Eigentlich würde sich kaum ein Thema besser für den Landtagswahlkampf eignen wie die Frage, ob Schüler nach acht oder neun Jahren auf weiterführenden Schulen das Abi machen. Eigentlich - doch zur Wahrheit gehört auch, dass sich alle maßgeblichen Parteien in NRW in den zurückliegenden Jahren bei dem Thema nicht mit Ruhm bekleckert haben.

Zur Erinnerung: Es ist gerade etwas über ein Jahrzehnt her, da verständigten sich die Landtagsfraktionen 2004 auf die Schulzeitverkürzung an Gymnasien. Als Begründung dafür hielt seinerzeit das Streben nach einem "verantwortungsvolleren Umgang mit der Lebenszeit unserer Kinder" her. Was, mit Verlaub, ein ziemlicher Euphemismus war und nur den Mainsteam damals mit schönen Worten ummantelte. Denn in Wirklichkeit ging es darum, dem Drängen von Wirtschaftsverbänden nachzugeben, die jüngere Berufseinsteiger forderten. Der Rest ist bekannt: Schwarz-Gelb führte das Turbo-Abi ein, Rot-Grün übernahm das Erbe. Und beide Lager versäumten es, Lehrpläne anzupassen sowie genug Lehrer einzustellen - während im Bund mit Diskussionen um ein höheres Renteneintrittsalter ebenfalls die "Lebenszeit unserer Kinder" ein Thema war.

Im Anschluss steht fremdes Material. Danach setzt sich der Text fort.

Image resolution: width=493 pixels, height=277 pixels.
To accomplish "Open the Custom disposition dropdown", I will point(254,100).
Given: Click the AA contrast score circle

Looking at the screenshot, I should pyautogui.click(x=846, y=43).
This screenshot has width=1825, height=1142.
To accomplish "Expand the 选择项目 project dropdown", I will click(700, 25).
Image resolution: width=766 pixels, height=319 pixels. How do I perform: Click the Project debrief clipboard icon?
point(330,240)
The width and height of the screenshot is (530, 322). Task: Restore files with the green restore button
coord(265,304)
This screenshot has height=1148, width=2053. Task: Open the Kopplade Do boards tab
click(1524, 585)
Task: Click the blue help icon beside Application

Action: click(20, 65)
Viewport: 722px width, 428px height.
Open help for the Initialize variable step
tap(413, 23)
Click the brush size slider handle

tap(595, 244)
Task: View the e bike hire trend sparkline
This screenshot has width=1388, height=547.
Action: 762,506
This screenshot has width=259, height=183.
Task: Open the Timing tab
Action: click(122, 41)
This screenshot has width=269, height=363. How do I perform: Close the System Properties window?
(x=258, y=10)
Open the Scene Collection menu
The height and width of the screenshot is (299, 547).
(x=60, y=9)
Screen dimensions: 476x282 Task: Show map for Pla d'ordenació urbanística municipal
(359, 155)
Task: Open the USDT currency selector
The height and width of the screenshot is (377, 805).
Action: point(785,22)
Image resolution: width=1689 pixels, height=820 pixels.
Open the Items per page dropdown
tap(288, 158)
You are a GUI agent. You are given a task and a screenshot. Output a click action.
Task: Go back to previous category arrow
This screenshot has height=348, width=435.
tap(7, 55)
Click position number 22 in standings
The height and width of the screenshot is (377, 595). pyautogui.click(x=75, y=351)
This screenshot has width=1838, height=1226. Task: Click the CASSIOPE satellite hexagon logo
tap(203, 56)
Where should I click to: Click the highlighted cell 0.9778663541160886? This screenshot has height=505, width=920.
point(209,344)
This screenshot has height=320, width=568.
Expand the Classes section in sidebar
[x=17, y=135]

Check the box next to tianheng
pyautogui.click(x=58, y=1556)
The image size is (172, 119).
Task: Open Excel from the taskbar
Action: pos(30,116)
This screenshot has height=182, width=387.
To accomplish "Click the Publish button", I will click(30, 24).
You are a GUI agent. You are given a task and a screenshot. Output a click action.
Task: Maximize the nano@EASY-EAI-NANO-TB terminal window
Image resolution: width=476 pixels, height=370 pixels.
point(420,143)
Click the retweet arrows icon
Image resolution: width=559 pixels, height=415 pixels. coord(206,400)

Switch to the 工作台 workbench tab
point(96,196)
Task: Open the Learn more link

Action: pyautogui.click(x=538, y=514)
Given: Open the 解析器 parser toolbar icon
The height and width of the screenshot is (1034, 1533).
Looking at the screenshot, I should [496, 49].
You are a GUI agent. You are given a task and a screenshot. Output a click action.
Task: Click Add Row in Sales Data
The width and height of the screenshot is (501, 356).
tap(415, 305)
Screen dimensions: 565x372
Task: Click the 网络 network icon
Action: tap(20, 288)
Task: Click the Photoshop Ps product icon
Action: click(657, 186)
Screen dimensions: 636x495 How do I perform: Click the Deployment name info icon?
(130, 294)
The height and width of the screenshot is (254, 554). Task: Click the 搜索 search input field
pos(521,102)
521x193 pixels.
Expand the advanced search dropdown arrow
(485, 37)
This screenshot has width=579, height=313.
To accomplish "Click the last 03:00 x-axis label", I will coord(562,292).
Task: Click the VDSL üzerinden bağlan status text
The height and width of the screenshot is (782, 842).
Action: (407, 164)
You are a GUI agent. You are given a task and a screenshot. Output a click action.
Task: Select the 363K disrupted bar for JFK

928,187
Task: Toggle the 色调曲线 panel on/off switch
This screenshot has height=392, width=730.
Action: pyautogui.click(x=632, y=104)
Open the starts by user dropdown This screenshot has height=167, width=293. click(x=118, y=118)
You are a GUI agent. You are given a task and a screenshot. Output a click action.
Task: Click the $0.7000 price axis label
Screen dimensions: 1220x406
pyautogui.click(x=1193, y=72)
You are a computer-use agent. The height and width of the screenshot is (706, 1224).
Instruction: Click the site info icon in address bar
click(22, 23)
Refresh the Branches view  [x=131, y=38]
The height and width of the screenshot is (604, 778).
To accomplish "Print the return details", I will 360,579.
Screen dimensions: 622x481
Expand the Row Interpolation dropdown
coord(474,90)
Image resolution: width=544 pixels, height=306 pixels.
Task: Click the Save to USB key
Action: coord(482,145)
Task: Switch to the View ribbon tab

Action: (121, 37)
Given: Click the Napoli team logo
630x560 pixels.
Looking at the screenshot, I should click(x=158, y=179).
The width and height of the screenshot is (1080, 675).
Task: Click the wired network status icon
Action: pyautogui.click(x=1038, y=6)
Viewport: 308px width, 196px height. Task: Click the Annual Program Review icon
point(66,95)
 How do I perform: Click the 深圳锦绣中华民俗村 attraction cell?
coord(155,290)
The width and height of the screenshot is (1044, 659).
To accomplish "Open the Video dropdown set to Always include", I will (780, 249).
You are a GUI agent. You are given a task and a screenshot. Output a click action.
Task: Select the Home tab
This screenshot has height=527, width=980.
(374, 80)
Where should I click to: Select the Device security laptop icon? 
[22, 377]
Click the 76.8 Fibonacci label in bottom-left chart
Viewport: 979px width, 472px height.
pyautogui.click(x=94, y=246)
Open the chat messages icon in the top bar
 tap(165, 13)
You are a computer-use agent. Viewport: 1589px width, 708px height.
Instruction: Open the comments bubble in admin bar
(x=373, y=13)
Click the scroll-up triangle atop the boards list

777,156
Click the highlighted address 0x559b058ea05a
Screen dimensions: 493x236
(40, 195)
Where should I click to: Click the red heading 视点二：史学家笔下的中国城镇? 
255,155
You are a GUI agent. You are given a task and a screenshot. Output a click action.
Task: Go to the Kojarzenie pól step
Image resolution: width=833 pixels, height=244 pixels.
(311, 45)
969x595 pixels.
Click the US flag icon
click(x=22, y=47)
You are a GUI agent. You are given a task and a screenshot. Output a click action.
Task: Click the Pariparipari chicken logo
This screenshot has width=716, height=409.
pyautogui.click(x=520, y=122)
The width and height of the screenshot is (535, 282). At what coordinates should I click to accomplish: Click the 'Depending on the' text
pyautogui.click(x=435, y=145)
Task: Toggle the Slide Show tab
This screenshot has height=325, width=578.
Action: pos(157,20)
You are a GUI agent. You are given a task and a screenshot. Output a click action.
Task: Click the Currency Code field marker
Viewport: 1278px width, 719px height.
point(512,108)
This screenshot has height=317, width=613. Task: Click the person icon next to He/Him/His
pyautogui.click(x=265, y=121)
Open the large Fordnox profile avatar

Doch Sarkasmus ist fehl am Platze. Denn viele Solinger Eltern zeigen inzwischen mit einer Abstimmung mit den Füßen, was sie von all dem halten. Es ist fraglich, ob eine umfassende Rückkehr zu "G 9" die Lösung ist. Modelle wie jenes der Landesregierung oder der FDP-Ansatz, der den Gymnasien die Wahl einräumen will, könnten Ansätze sein. Wenn endlich mehr Personal vorhanden ist. An Solinger Gymnasien ist es Alltag, dass Unterricht massenweise ausfällt. Die Kinder und die Schulen, an denen ansonsten sehr gute Arbeit geleistet wird, haben besseres verdient.